Millions of people around the world rely on GPS technology every day to navigate roadways, the sky and the oceans. What was once relegated to large paper maps, or sometimes multiple small maps, now works seamlessly on tiny smartphones or navigation devices at the touch of a finger.
And the development of that technology is thanks in large part to the intellect of one trailblazing woman.
Global Positioning System (GPS) was developed and originally used for military purposes, but these days the technology is used in ways that few could have predicted decades ago, including one of the developers herself, innovator and pioneer, Dr. Gladys Mae West.
Growing up south of Richmond, Virginia, in Dinwiddie County, West was motivated by living in conditions she knew she didn’t want to create for herself in the future.
“We made our living by having a farm. I told myself I did not like being out in the sun working sunrise to sunset and all that, so I made good grades in all of my subjects,” West told the U.S. Navy in an interview.
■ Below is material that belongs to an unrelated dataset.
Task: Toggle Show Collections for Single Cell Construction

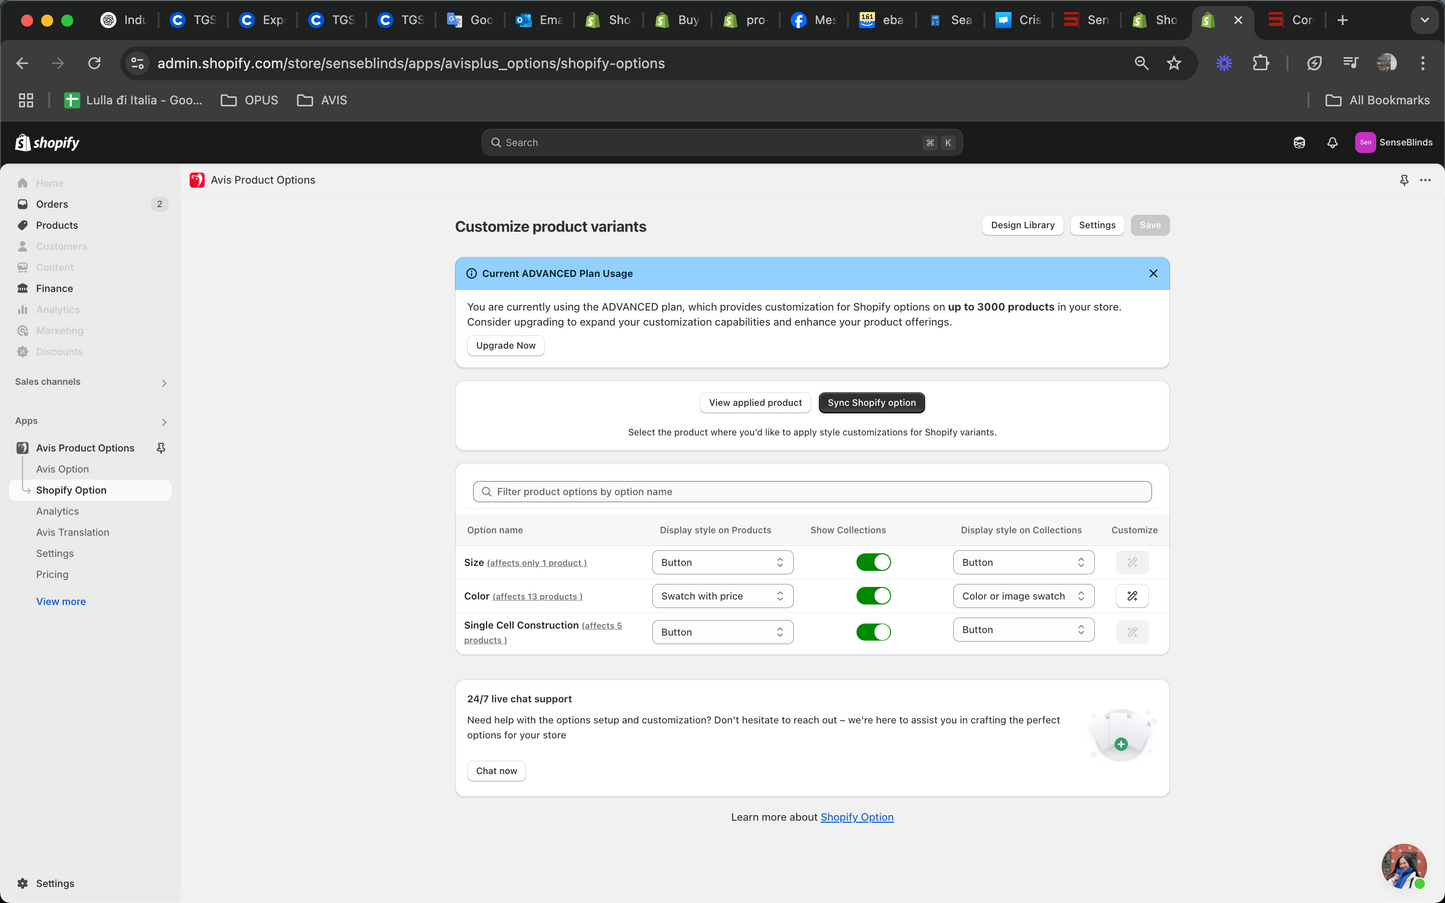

West recalled growing up as a young African American girl and attending a separate school from the “white school” and riding on separate buses.
“Many times we would get the old hand-me-down things from white schools; books that weren’t new like their books were, but all of that helped to make us, I think, work harder because you know you are behind the eight ball to start with so you had to work harder,” West said.
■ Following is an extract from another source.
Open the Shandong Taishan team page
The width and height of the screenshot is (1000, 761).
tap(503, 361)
Once it was time for West to attend college, she was told that she would be successful in majoring in math since she did well in all subjects. She listened to the advice and majored in math.
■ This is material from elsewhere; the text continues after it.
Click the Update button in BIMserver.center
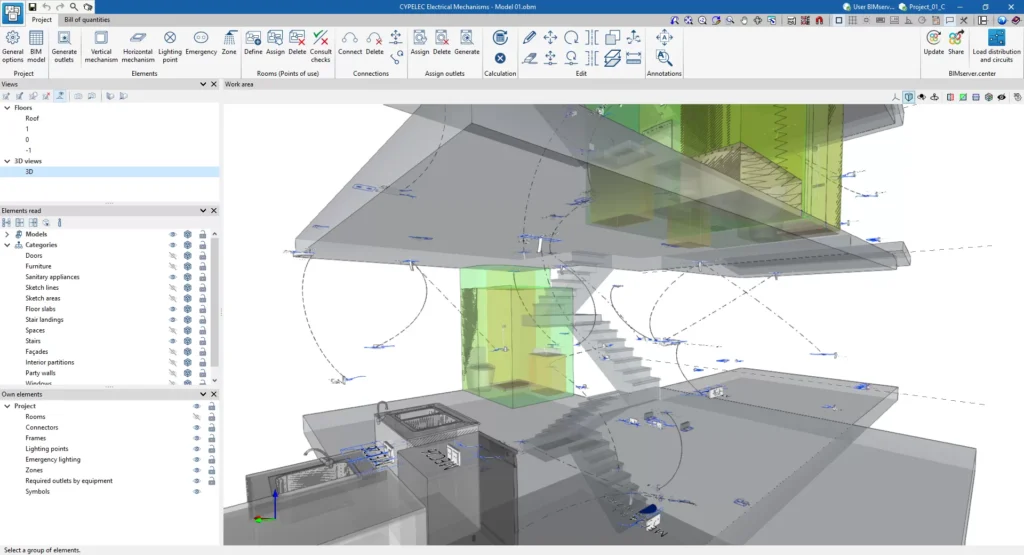The image size is (1024, 555). [933, 44]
“I was always motivated by doing something new and completing something, having a goal,” West said. “I tend to think for myself, [I’m a] little impatient with others who don’t think the way I do.”
West applied for jobs in the U.S. government and landed a job in 1956 working at the Naval Proving Ground in Dahlgren, Virginia, as a mathematician and programmer.
When West was hired at Dahlgren, she was “the second Black woman hired at the base and one of only four Black employees.” One of the other African American employees was Ira West, a mathematician whom she eventually married.
“I met my husband there too. I remember the first day I came to work, I didn’t know anything as exciting. And we had three children, three,” West said in an interview with the Navy.
At the beginning of her career, West worked as a mathematician that verified tables, calculating everything by hand. Eventually, a computer was installed and she took the role of being its programmer.
“That was the biggest computer in the Navy at the time that they installed, so that was exciting because it was so fast and you could code much larger programs,” West recalled.
West continued programming large-scale computers in the Naval Surface Warfare Center Dahlgren Division and worked as a project manager for data-processing systems used for information gathered by satellites.
“At the same time that we were coming to work here they were also bringing in a large computer and they brought in these mathematicians to learn to work this computer. We hadn’t had any computer teaching or knowledge, so we had to master this job that they wanted us to do. So we had to learn how to program and code for this big computer,” West said.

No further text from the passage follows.